(Stored data entries)
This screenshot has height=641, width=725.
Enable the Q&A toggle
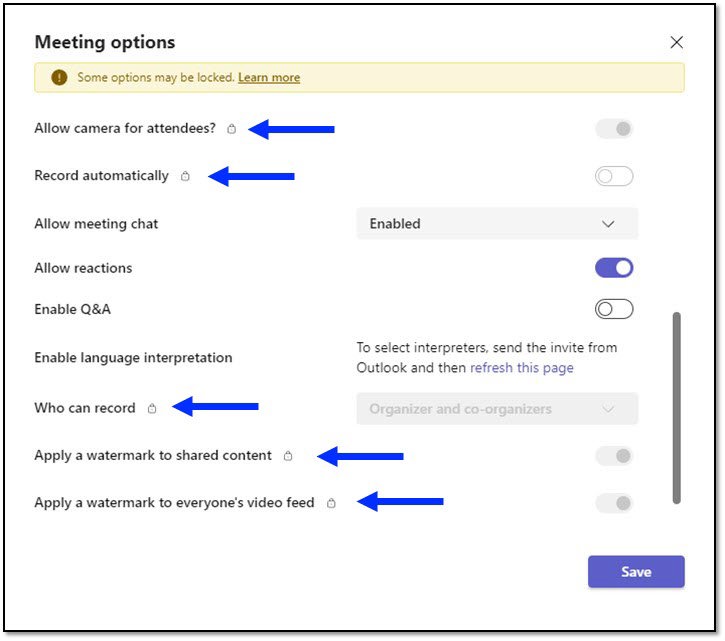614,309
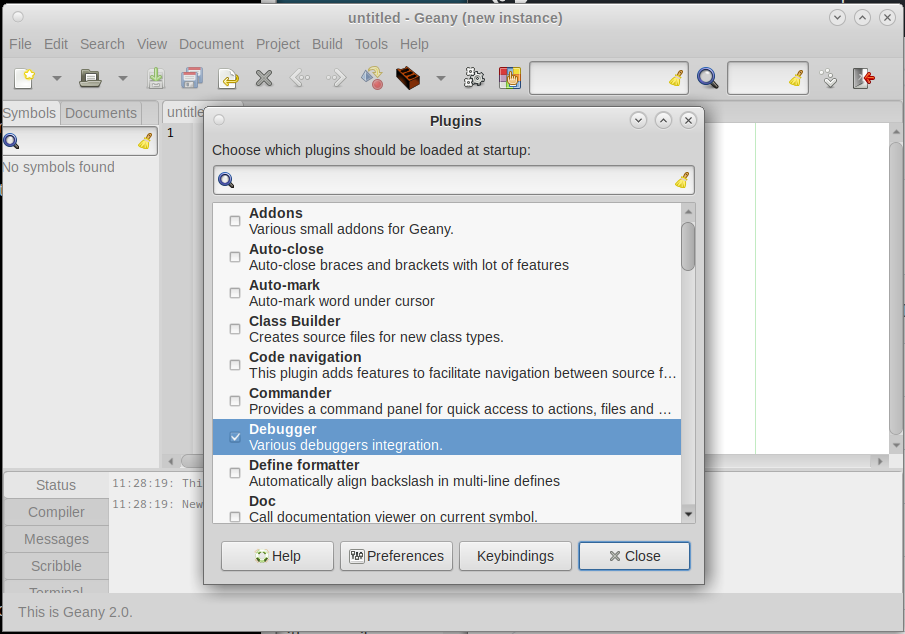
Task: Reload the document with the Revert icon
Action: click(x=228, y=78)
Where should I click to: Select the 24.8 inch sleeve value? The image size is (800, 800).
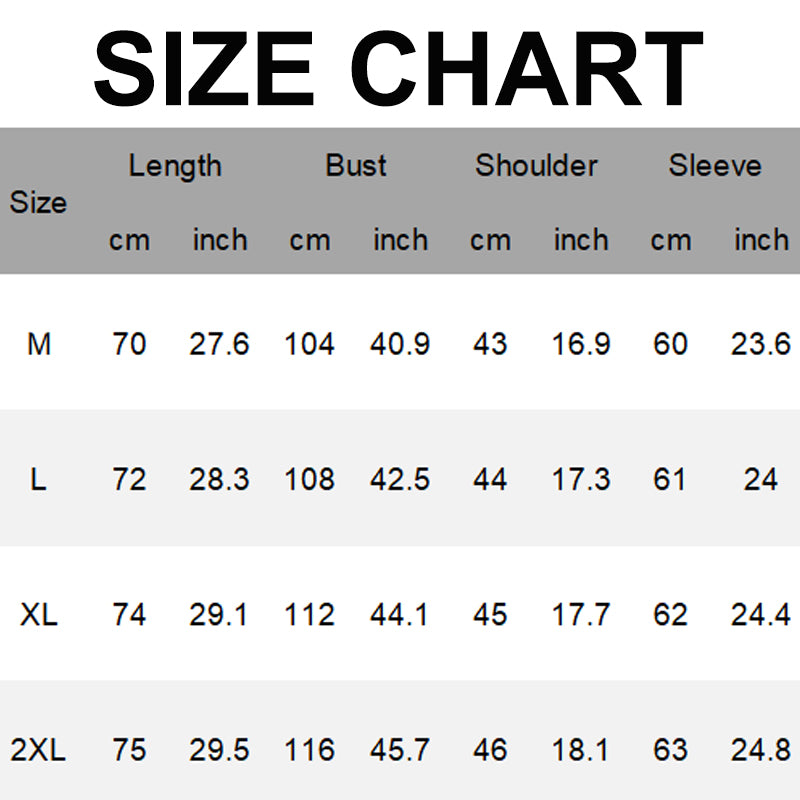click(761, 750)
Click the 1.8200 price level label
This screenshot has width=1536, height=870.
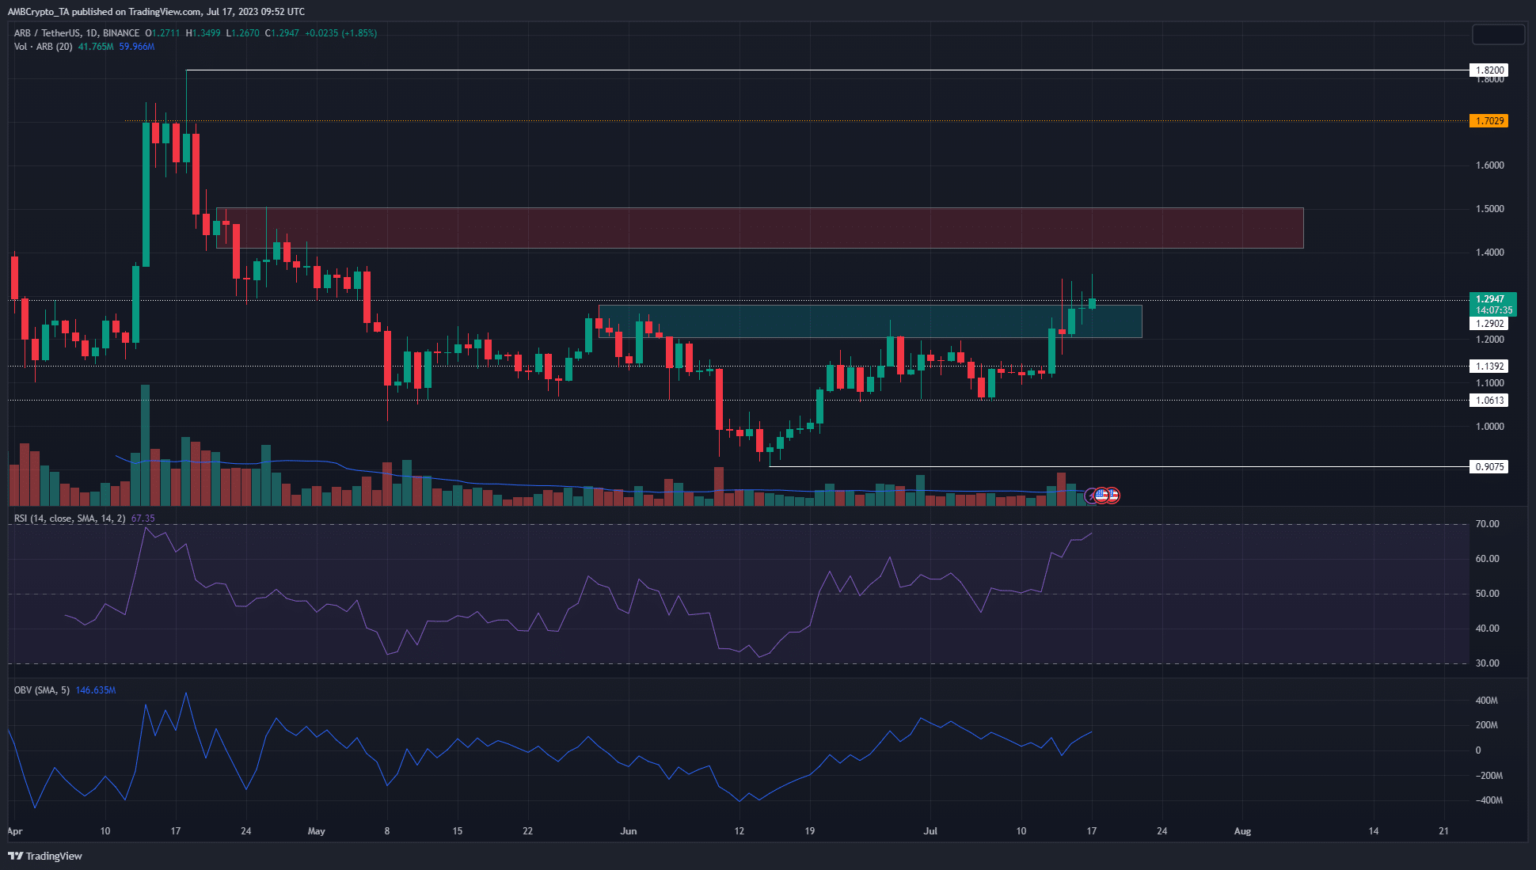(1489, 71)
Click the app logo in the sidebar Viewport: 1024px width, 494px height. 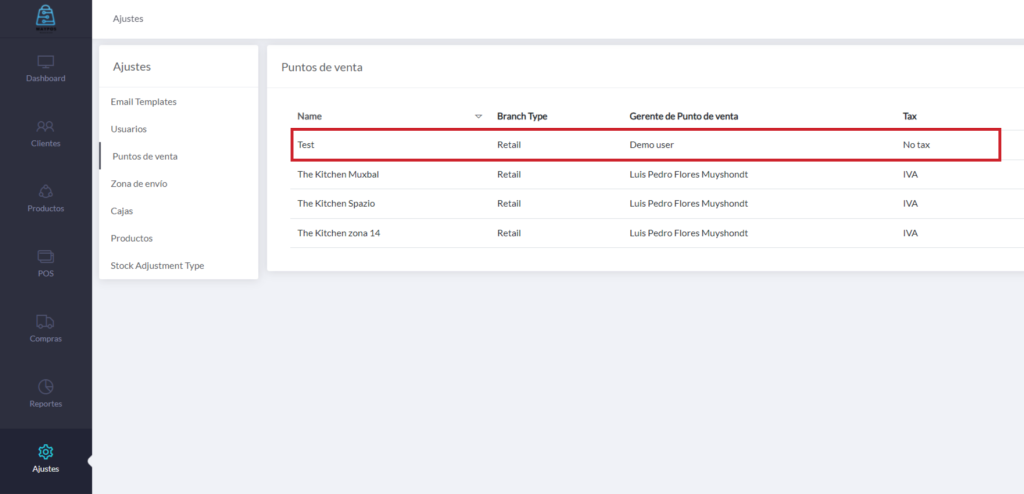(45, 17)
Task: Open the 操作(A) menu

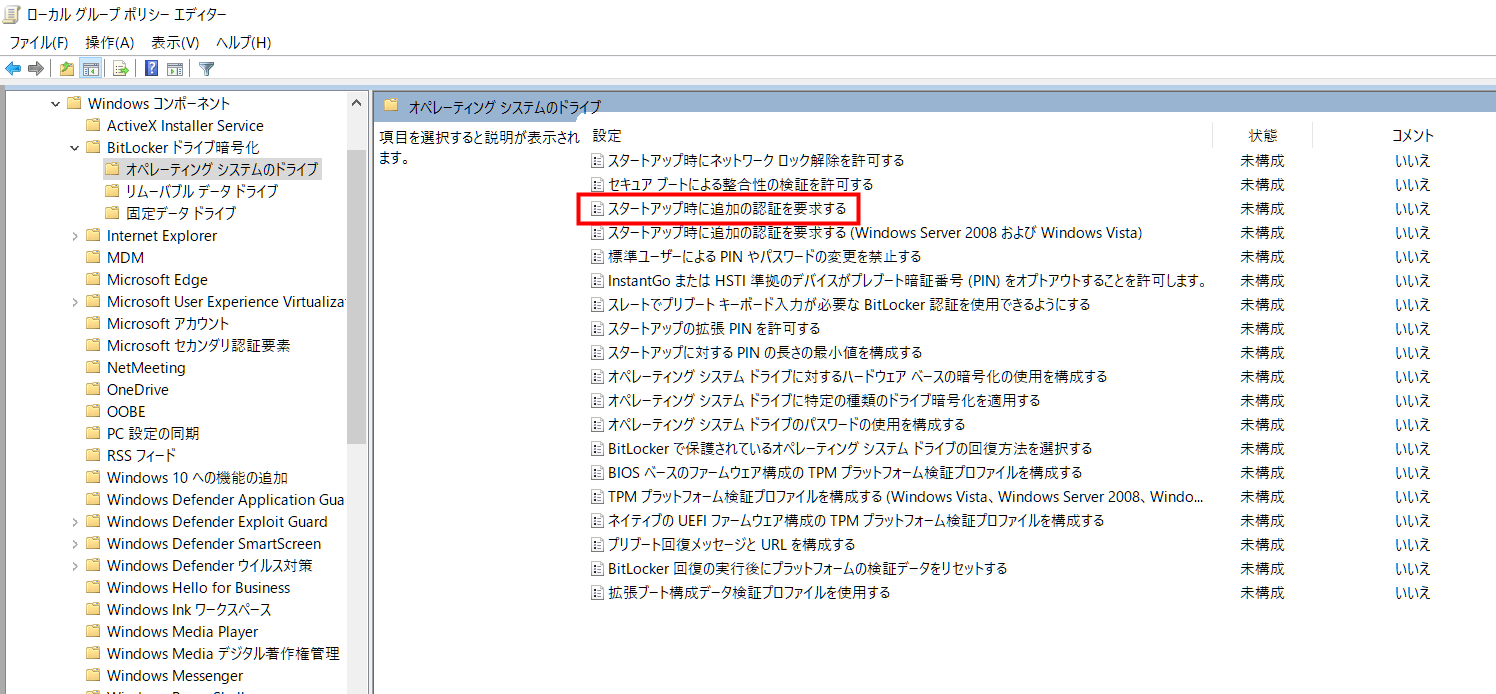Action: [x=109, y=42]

**What you have to do**
Output exactly those lines of the data above that run from the line with "Enable the Q&A toggle" up to and including the line with "Click the 1.8200 price level label". No pictures go in.

**Answer below**
Enable the Q&A toggle
614,309
Task: Reload the document with the Revert icon
Action: click(x=228, y=78)
Where should I click to: Select the 24.8 inch sleeve value? The image size is (800, 800).
click(761, 750)
Click the 1.8200 price level label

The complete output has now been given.